Wardrobe-binding staples have forever been at the heart of the CK design blueprint, lending well to the unprecedented moment when the world suddenly found themselves living in tracksuits. “We wanted to deliver a wardrobe for a whole new kind of a new world,” Heron muses. The all-rounder creative – who counts djing, creative direction and the pioneering of his own cult namesake label among his skillset – was a natural fit for the role. “Seeing how he approached things, what influences him as a designer, what’s important to him and how he reinterpreted different codes or things throughout the house and use them in like different ways, was really special,” Jordan remarks.
With the expansive Calvin Klein archive (Heron notes it is “like a museum”) and weight of the brand’s influence at his fingertips, Heron was keen to refresh and remodel – but not disrupt – the existing design codes. “I didn’t want to necessarily step on that, but celebrate it amplify it, bring it into the future and modernise it in a way but also still kind of keeping it very Calvin.”

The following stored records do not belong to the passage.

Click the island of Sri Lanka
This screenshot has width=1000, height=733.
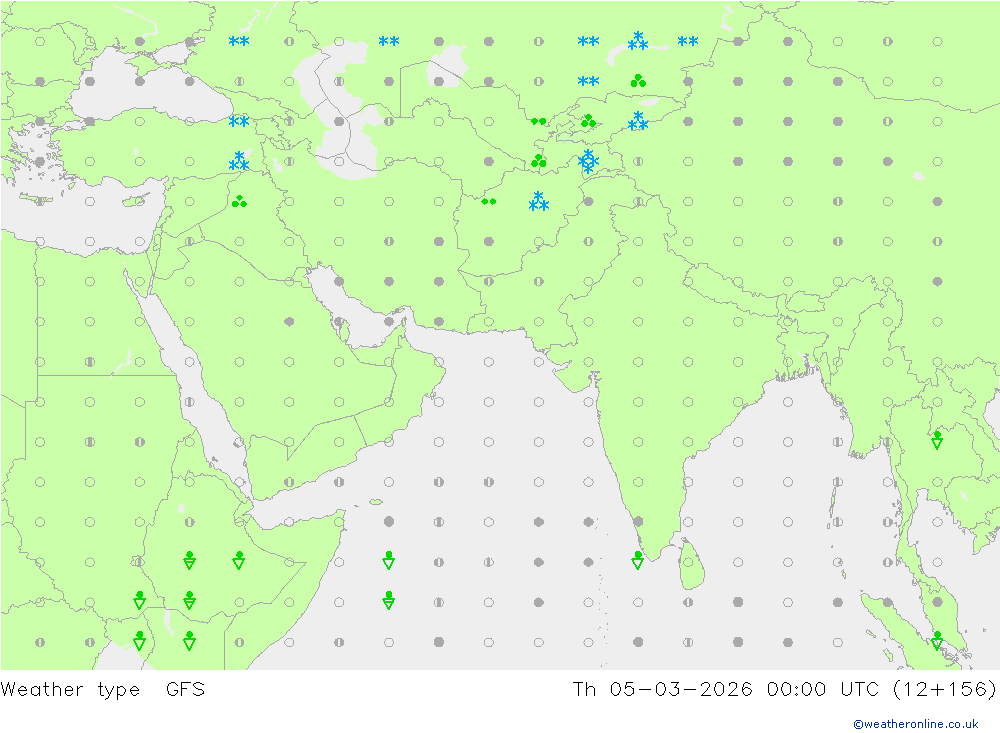691,566
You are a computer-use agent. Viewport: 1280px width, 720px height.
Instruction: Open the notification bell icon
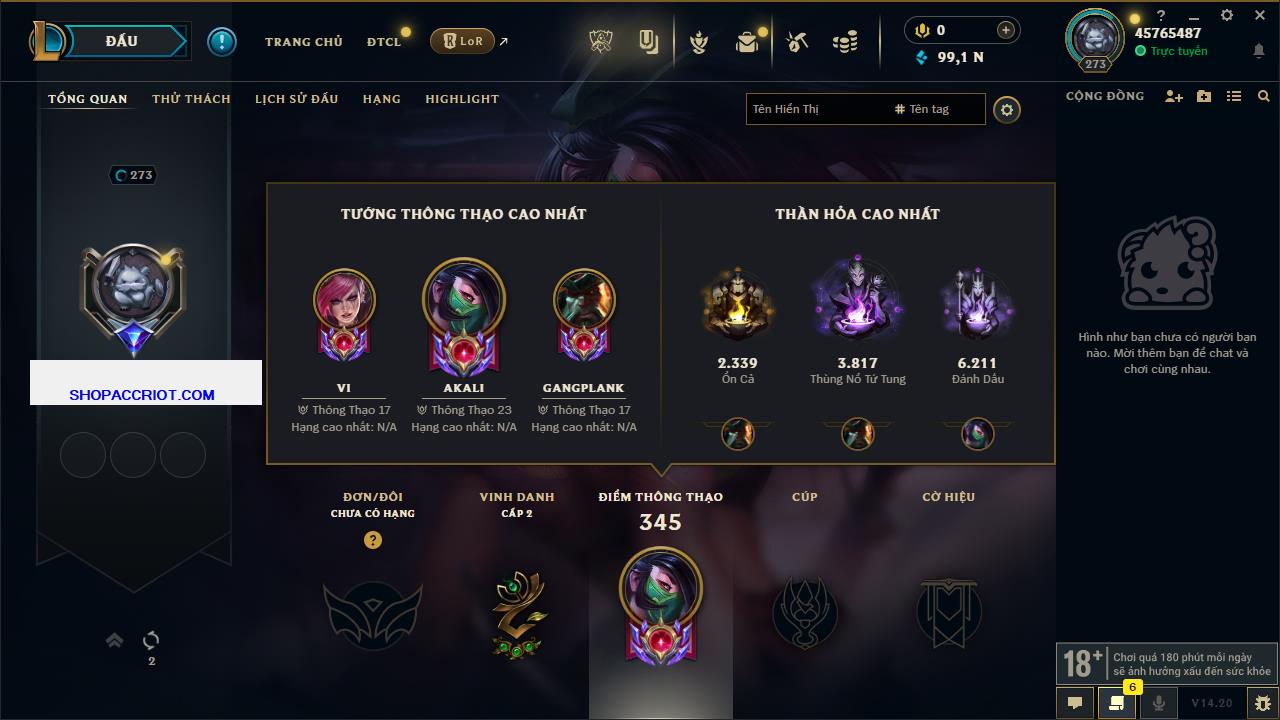pyautogui.click(x=1258, y=51)
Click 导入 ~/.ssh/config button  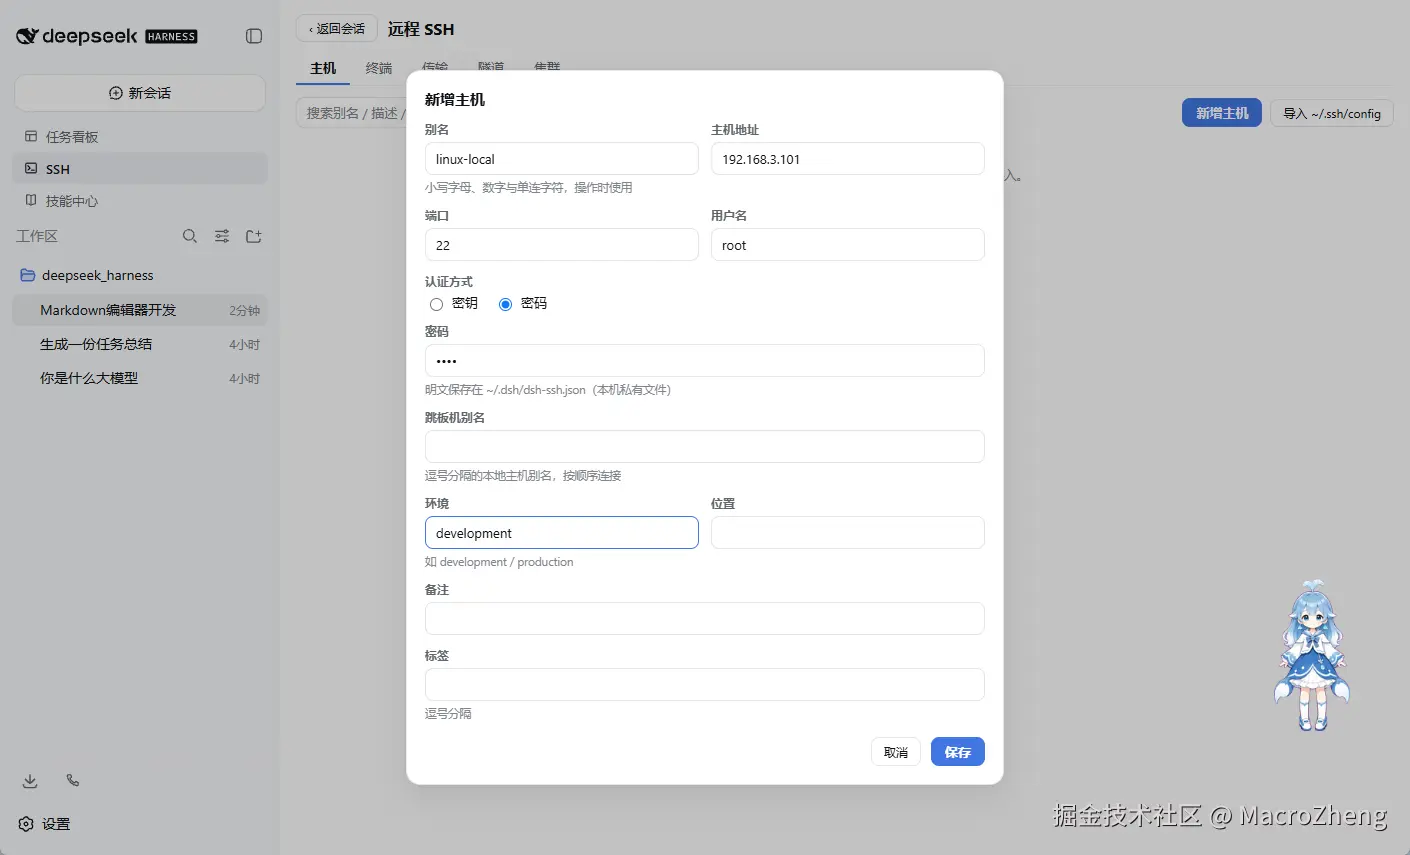click(x=1332, y=113)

Nods to the archive arrive via direct design homages: a corset dress that he found is elevated in textured fleece; a pair of carpenter pants and a trucker jacket are uplifted with contemporary raw fabrics. Colours, too, were extracted from CK’s wondrous archive. “Klein blue” and chalk – the latter of which Preston spent hours rummaging for – are seen interspersed with his signature bright-orange hue.

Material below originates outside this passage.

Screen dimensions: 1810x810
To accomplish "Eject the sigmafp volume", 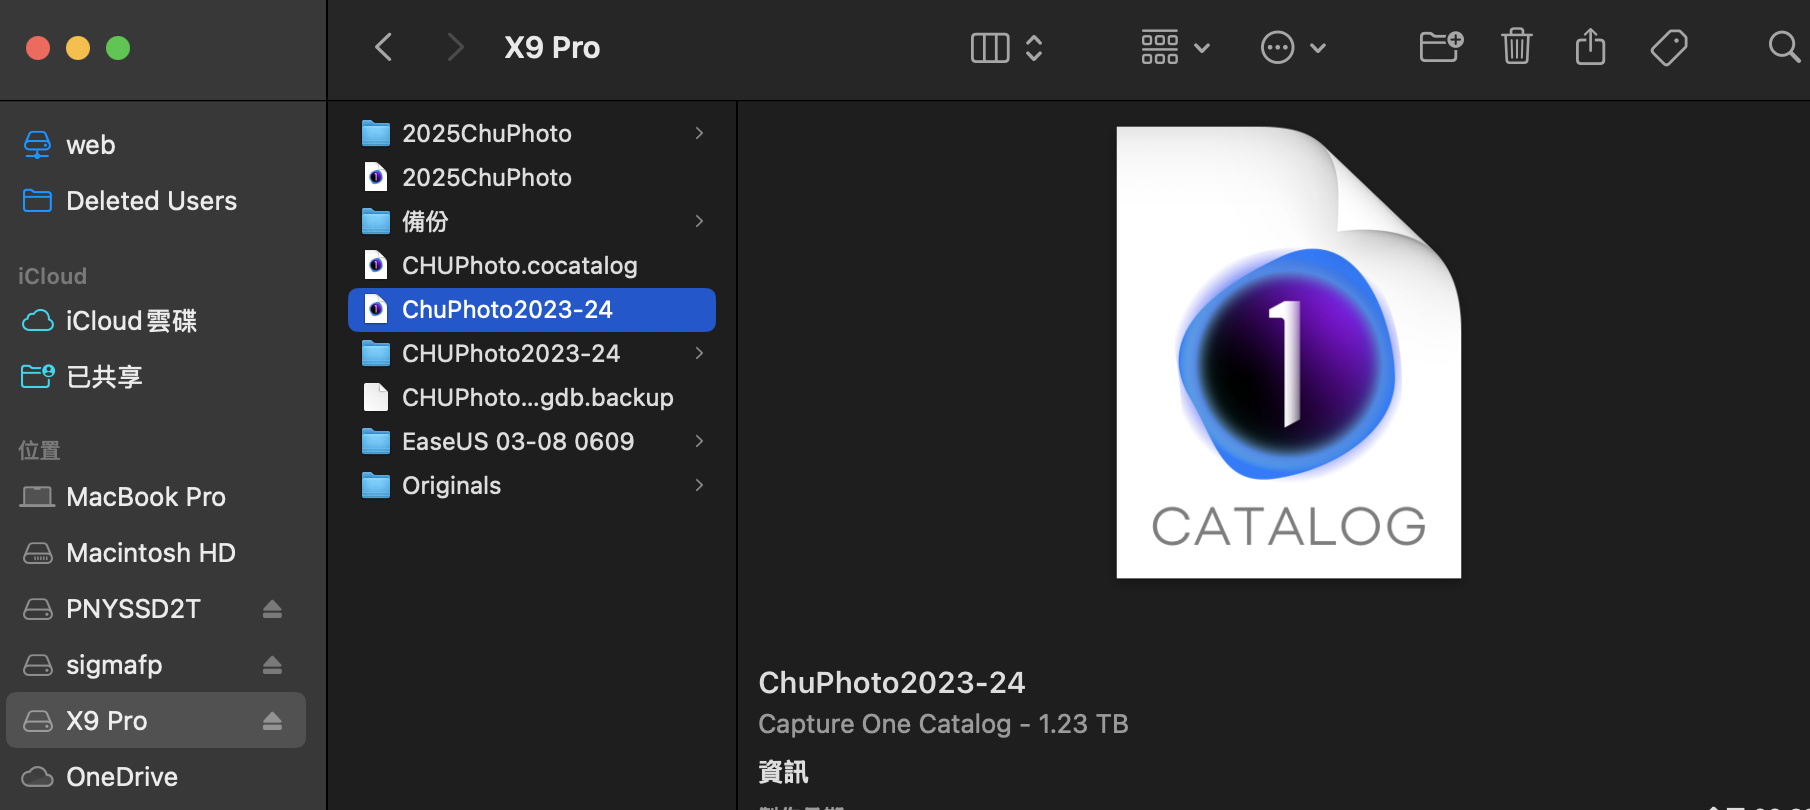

Heron admits to obsessing over the details. Unexpected flairs seen throughout the wonderfully minimalist collection, like waistband pops of colour and eye-catching trimmings, he added in hope to “distract a friend” and command attention. Hours labouring over the creation of the “perfect tee,” a lifelong goal of the designer, resulted in boxy, heavyweight styles with a raised rib crew-neck that “almost looks 3D.”
Heron’s personal preferences informed the design approach: years spent wearing hoodies inside-out inspired a style with a pocket in the lining; Heron imagined Calvin Klein’s logo waistbands peeping out from sagging trousers, influenced by his love of skateboarding, and the cuffs of soft sweatpants were loosened to relieve tightness when he “rolls them up to get a pedicure.”